Author(s): Robert Ettema; Christopher Thornton
Linked Author(s): Robert Ettema
Keywords: Braided channel; Hydraulic model; Scaling; Instream structure
Abstract: This paper presents considerations in the design of a hydraulic model involving a wide, braided sand-bed channel used to aid the design of an instream structure for guiding alluvial-channel flow and retaining sediment, yet not impeding biota (e.g., fish) movement. The considerations focus on the similitude and calibration aspects needed to simulate unsteady, nonuniform, sand transport along a large, braided channel. Key variables in this regard were flow discharge, channel slope and sand rate.

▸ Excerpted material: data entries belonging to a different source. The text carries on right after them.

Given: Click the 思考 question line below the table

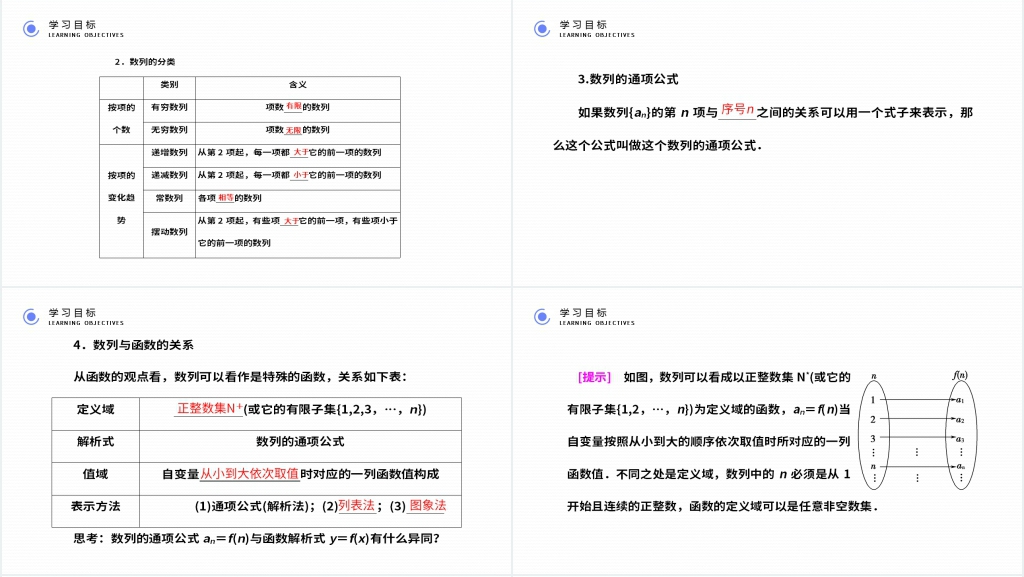Looking at the screenshot, I should 257,539.
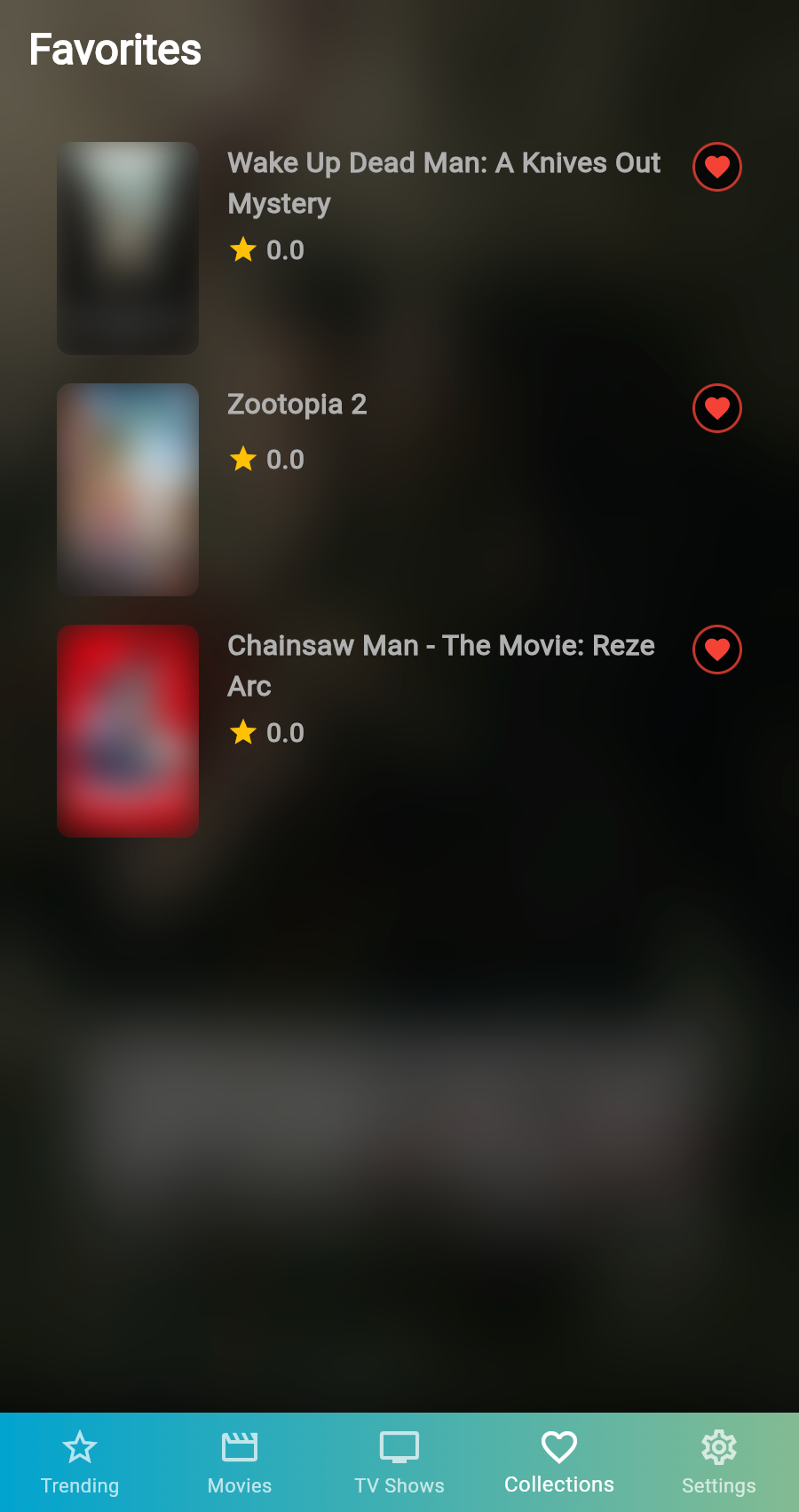Select the Movies clapperboard icon
This screenshot has width=799, height=1512.
[x=240, y=1447]
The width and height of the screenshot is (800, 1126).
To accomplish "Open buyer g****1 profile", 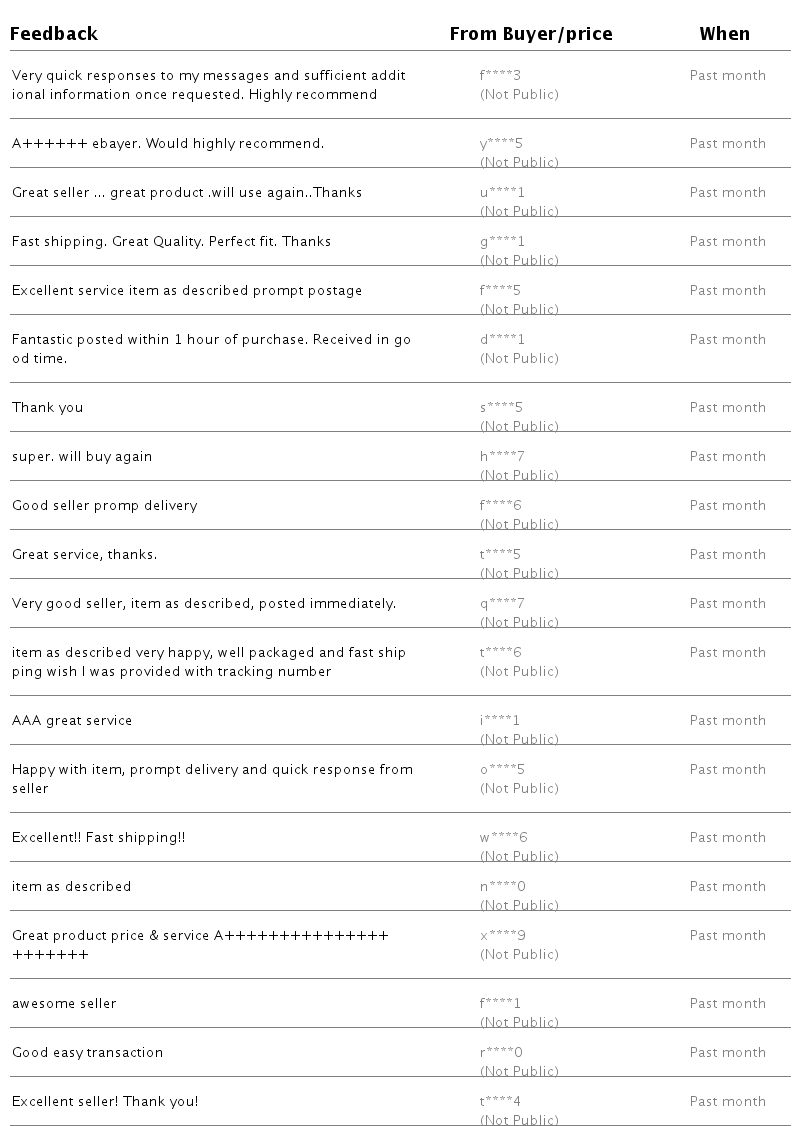I will (x=502, y=241).
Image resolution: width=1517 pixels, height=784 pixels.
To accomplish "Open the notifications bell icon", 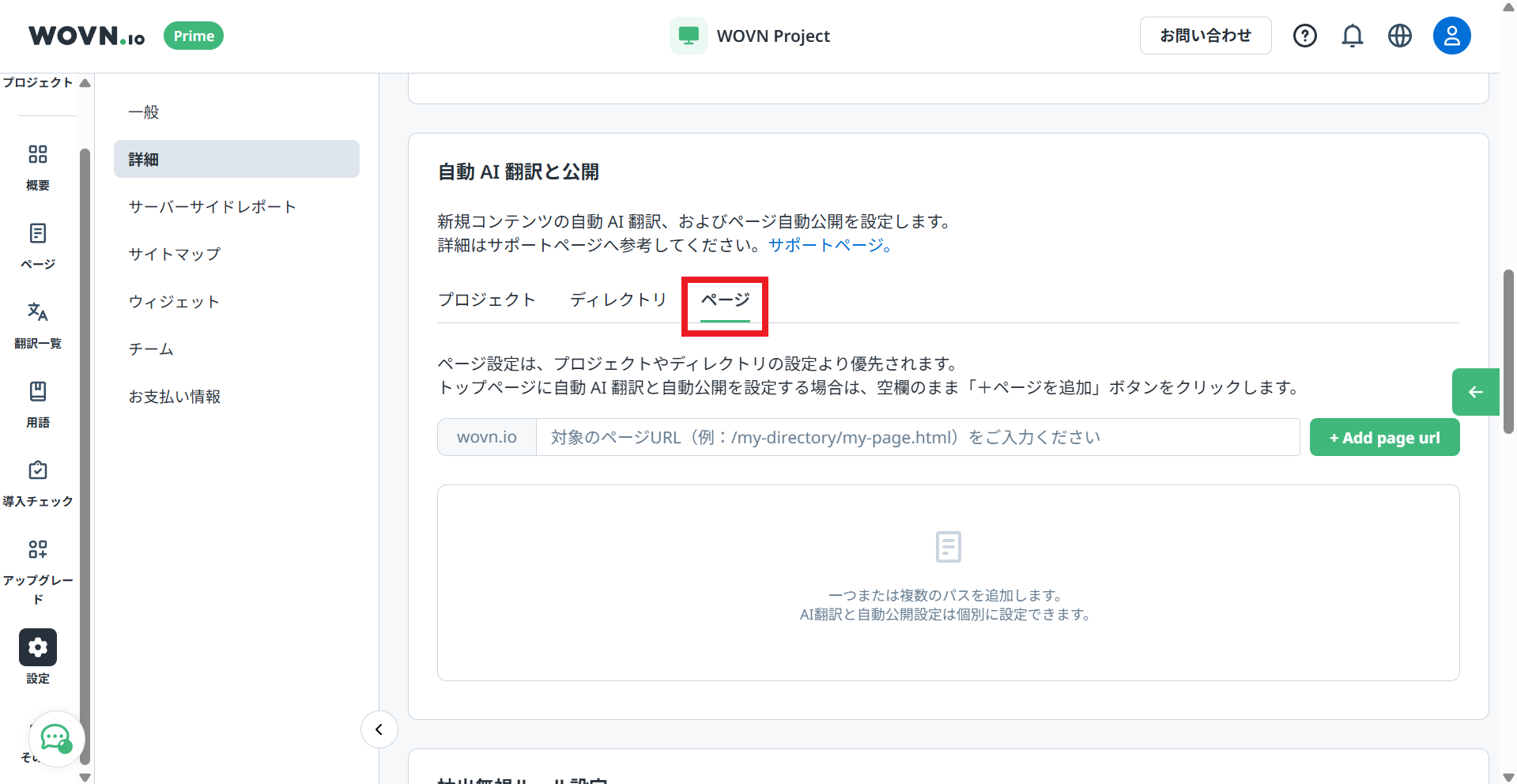I will [1353, 36].
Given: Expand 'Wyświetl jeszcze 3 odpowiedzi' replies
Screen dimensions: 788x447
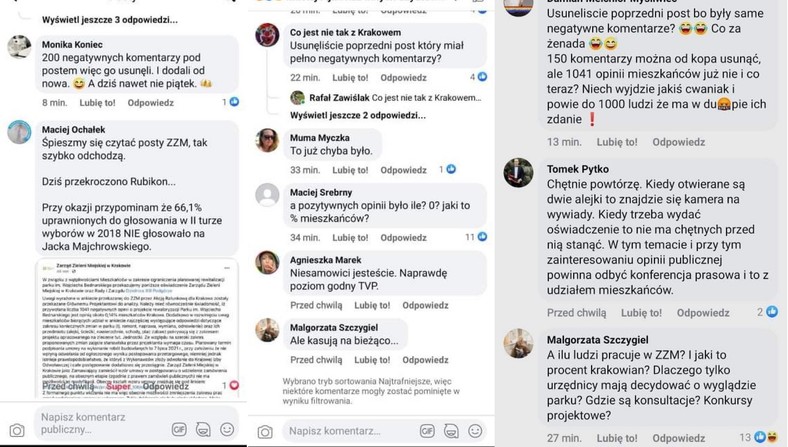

The self-forming nature of braided channels caused the model’s sub-channels (or anabranches) to develop their own proportions in accordance with model-scale values of water discharge and sand transport and meant that the model was undistorted in channel dimensions. Observations of sub-channels at the example’s prototype site and model indicated the model to have replicated the morphology and behaviour of the site’s actual sub-channels well enough to achieve the model’s purpose of aiding the design of the instream-structure system. Results obtained from the model briefly describe how an initial concept proposed for the instream structure evolved to a final concept of instream whose performance was closely documented using the model. The instream structure comprised four walls with openings that locally altered the channel’s braided morphology to a sinuous morphology.